*** Exercise data Section Begins ***
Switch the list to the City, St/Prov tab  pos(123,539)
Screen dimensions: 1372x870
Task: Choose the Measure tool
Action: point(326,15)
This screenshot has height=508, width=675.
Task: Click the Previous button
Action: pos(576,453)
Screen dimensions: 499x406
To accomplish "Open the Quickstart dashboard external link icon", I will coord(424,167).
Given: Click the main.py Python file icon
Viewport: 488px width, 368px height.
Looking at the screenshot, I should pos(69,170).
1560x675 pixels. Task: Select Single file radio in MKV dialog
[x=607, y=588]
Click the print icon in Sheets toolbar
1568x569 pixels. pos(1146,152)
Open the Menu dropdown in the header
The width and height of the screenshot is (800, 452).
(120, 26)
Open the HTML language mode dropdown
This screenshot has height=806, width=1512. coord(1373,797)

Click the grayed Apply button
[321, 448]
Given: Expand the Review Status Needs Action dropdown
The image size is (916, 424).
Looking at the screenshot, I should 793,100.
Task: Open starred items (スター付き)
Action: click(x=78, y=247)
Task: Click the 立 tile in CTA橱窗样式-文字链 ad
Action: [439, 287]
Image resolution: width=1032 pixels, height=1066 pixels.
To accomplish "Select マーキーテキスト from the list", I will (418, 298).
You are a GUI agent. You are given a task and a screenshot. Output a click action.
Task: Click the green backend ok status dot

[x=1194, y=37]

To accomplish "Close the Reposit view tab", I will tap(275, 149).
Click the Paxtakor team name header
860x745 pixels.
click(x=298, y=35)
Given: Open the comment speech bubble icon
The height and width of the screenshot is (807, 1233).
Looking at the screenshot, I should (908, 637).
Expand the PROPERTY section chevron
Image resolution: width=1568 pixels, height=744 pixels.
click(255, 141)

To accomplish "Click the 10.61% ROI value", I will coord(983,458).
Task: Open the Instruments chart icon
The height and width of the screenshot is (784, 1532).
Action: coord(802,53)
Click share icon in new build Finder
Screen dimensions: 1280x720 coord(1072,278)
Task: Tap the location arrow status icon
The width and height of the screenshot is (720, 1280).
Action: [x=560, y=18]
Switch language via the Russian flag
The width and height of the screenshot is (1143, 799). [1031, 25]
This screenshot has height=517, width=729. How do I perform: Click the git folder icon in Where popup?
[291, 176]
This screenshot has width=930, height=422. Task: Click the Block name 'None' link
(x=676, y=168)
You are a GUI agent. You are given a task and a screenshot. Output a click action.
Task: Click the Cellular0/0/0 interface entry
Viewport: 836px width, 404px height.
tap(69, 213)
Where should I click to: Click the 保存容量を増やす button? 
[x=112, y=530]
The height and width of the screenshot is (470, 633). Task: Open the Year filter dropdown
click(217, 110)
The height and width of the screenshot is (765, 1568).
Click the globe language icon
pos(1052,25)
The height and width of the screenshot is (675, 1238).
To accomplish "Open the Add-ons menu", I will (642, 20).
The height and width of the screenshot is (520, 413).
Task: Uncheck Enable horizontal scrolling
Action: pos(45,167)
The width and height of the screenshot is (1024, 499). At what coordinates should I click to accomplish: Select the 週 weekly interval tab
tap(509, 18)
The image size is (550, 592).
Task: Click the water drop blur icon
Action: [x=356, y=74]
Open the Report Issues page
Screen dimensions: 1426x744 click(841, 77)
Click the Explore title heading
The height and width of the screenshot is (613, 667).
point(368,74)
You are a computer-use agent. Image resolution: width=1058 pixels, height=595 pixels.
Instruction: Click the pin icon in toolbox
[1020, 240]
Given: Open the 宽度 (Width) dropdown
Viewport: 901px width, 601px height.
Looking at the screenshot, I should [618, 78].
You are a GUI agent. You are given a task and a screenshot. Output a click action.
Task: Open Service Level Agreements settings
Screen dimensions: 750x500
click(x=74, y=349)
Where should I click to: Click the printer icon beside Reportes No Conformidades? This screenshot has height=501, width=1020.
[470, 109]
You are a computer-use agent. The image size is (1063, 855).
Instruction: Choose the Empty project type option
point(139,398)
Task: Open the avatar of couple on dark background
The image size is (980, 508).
*** Exercise data Section Ends ***
> **Exercise description**: Having read the entries above, repeat them exactly.

> **Response below**:
Switch the list to the City, St/Prov tab  pos(123,539)
Screen dimensions: 1372x870
Task: Choose the Measure tool
Action: point(326,15)
This screenshot has height=508, width=675.
Task: Click the Previous button
Action: pos(576,453)
Screen dimensions: 499x406
To accomplish "Open the Quickstart dashboard external link icon", I will coord(424,167).
Given: Click the main.py Python file icon
Viewport: 488px width, 368px height.
Looking at the screenshot, I should pos(69,170).
1560x675 pixels. Task: Select Single file radio in MKV dialog
[x=607, y=588]
Click the print icon in Sheets toolbar
1568x569 pixels. pos(1146,152)
Open the Menu dropdown in the header
The width and height of the screenshot is (800, 452).
(120, 26)
Open the HTML language mode dropdown
This screenshot has height=806, width=1512. coord(1373,797)

Click the grayed Apply button
[321, 448]
Given: Expand the Review Status Needs Action dropdown
The image size is (916, 424).
Looking at the screenshot, I should 793,100.
Task: Open starred items (スター付き)
Action: click(x=78, y=247)
Task: Click the 立 tile in CTA橱窗样式-文字链 ad
Action: [439, 287]
Image resolution: width=1032 pixels, height=1066 pixels.
To accomplish "Select マーキーテキスト from the list", I will (418, 298).
You are a GUI agent. You are given a task and a screenshot. Output a click action.
Task: Click the green backend ok status dot

[x=1194, y=37]

To accomplish "Close the Reposit view tab", I will tap(275, 149).
Click the Paxtakor team name header
860x745 pixels.
click(x=298, y=35)
Given: Open the comment speech bubble icon
The height and width of the screenshot is (807, 1233).
Looking at the screenshot, I should (908, 637).
Expand the PROPERTY section chevron
Image resolution: width=1568 pixels, height=744 pixels.
click(255, 141)

To accomplish "Click the 10.61% ROI value", I will coord(983,458).
Task: Open the Instruments chart icon
The height and width of the screenshot is (784, 1532).
Action: coord(802,53)
Click share icon in new build Finder
Screen dimensions: 1280x720 coord(1072,278)
Task: Tap the location arrow status icon
The width and height of the screenshot is (720, 1280).
Action: [x=560, y=18]
Switch language via the Russian flag
The width and height of the screenshot is (1143, 799). [1031, 25]
This screenshot has height=517, width=729. How do I perform: Click the git folder icon in Where popup?
[291, 176]
This screenshot has width=930, height=422. Task: Click the Block name 'None' link
(x=676, y=168)
You are a GUI agent. You are given a task and a screenshot. Output a click action.
Task: Click the Cellular0/0/0 interface entry
Viewport: 836px width, 404px height.
tap(69, 213)
Where should I click to: Click the 保存容量を増やす button? 
[x=112, y=530]
The height and width of the screenshot is (470, 633). Task: Open the Year filter dropdown
click(217, 110)
The height and width of the screenshot is (765, 1568).
Click the globe language icon
pos(1052,25)
The height and width of the screenshot is (675, 1238).
To accomplish "Open the Add-ons menu", I will (642, 20).
The height and width of the screenshot is (520, 413).
Task: Uncheck Enable horizontal scrolling
Action: pos(45,167)
The width and height of the screenshot is (1024, 499). At what coordinates should I click to accomplish: Select the 週 weekly interval tab
tap(509, 18)
The image size is (550, 592).
Task: Click the water drop blur icon
Action: [x=356, y=74]
Open the Report Issues page
Screen dimensions: 1426x744 click(841, 77)
Click the Explore title heading
The height and width of the screenshot is (613, 667).
point(368,74)
You are a computer-use agent. Image resolution: width=1058 pixels, height=595 pixels.
Instruction: Click the pin icon in toolbox
[1020, 240]
Given: Open the 宽度 (Width) dropdown
Viewport: 901px width, 601px height.
Looking at the screenshot, I should [618, 78].
You are a GUI agent. You are given a task and a screenshot. Output a click action.
Task: Open Service Level Agreements settings
Screen dimensions: 750x500
click(x=74, y=349)
Where should I click to: Click the printer icon beside Reportes No Conformidades? This screenshot has height=501, width=1020.
[470, 109]
You are a computer-use agent. The image size is (1063, 855).
Instruction: Choose the Empty project type option
point(139,398)
Task: Open the avatar of couple on dark background
The image size is (980, 508).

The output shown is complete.